On 08/24/2010 10:31 AM, Gleb Natapov wrote:
+
+static void apf_task_wait(struct task_struct *tsk, u32 token)
+{
+ u32 key = hash_32(token, KVM_TASK_SLEEP_HASHBITS);
+ struct kvm_task_sleep_head *b =&async_pf_sleepers[key];
+ struct kvm_task_sleep_node n, *e;
+ DEFINE_WAIT(wait);
+
+ spin_lock(&b->lock);
+ e = _find_apf_task(b, token);
+ if (e) {
+ /* dummy entry exist -> wake up was delivered ahead of PF */
+ hlist_del(&e->link);
+ kfree(e);
+ spin_unlock(&b->lock);
+ return;
+ }
+
+ n.token = token;
+ n.cpu = smp_processor_id();
What's the meaning of cpu? Won't the waiter migrate to other cpus?
Waiter cannot migrate to other cpu since it is sleeping. It may be
scheduled to run on any cpu when it will be waked.
What if you have a spurious wakeup? Also, nothing prevents the
scheduler from migrating the thread even if it is sleeping. It may not
do so now, but it might do it in the future.
Oh, it probably does now on cpu hotunplug.
Why do you need n.cpu?
+ spin_unlock(&b->lock);
+ cpu_relax();
+ goto again;
+ }
The other cpu might be waiting for us to yield. We can fix it later
with the the pv spinlock infrastructure.
This busy wait happens only if (very small) allocation fails, so if
a guest ever hits this code path I expect it to be on his way to die
anyway.
Hm. I don't have a good feel on how rare atomic allocation failures are
on common workloads.
Note a kmem_cache for apfs will make failures even more rare.
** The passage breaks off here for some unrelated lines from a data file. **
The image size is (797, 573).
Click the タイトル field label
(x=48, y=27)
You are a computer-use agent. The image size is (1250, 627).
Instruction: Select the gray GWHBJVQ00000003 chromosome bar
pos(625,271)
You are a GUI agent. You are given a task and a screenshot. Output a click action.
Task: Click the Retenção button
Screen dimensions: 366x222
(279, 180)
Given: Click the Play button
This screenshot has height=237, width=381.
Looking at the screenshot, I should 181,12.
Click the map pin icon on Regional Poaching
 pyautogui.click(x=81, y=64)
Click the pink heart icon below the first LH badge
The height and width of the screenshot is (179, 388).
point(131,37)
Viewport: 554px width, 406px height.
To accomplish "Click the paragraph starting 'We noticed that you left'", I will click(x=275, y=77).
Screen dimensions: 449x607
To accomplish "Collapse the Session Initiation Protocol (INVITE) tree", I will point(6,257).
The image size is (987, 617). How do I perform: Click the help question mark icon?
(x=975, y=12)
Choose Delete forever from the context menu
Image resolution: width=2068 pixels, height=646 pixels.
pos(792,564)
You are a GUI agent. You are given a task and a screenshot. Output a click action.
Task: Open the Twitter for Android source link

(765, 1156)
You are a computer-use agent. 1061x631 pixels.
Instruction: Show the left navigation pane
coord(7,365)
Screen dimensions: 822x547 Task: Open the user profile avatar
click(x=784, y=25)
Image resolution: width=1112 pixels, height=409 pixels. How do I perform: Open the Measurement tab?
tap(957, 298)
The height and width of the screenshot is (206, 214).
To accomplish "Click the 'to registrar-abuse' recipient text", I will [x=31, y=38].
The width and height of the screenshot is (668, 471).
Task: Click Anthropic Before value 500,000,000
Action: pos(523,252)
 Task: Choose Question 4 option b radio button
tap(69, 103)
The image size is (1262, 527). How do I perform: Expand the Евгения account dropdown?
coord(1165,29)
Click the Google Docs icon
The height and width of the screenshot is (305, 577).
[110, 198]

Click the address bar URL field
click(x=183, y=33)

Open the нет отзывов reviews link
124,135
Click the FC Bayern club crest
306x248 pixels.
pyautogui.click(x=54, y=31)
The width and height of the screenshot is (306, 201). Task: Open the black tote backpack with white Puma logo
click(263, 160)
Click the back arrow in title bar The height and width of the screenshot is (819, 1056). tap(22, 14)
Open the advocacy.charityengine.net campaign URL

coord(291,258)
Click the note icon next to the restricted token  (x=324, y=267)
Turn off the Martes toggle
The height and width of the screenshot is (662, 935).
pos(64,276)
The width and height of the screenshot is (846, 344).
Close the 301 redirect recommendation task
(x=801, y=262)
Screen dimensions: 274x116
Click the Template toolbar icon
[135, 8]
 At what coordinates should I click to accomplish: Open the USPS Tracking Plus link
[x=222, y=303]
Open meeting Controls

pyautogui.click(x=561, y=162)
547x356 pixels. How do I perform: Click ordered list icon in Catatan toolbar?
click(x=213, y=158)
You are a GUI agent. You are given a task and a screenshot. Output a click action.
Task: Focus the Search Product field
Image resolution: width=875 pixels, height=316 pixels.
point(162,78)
Or, we can avoid the allocation. If at most one apf can be pending
(is this true?), we can use a per-cpu variable for this dummy entry.
We can have may outstanding apfs.
But, while we're processing an apf, we can't take any more.
So we can have a buffer of one pre-allocated entry per cpu, and do
something like:
apf:
disable apf for this cpu
handle apf using buffered entry
enable interrupts
allocate new entry
buffer it
enable apf for that cpu
this trades off a bigger apf disabled window for not busy looping.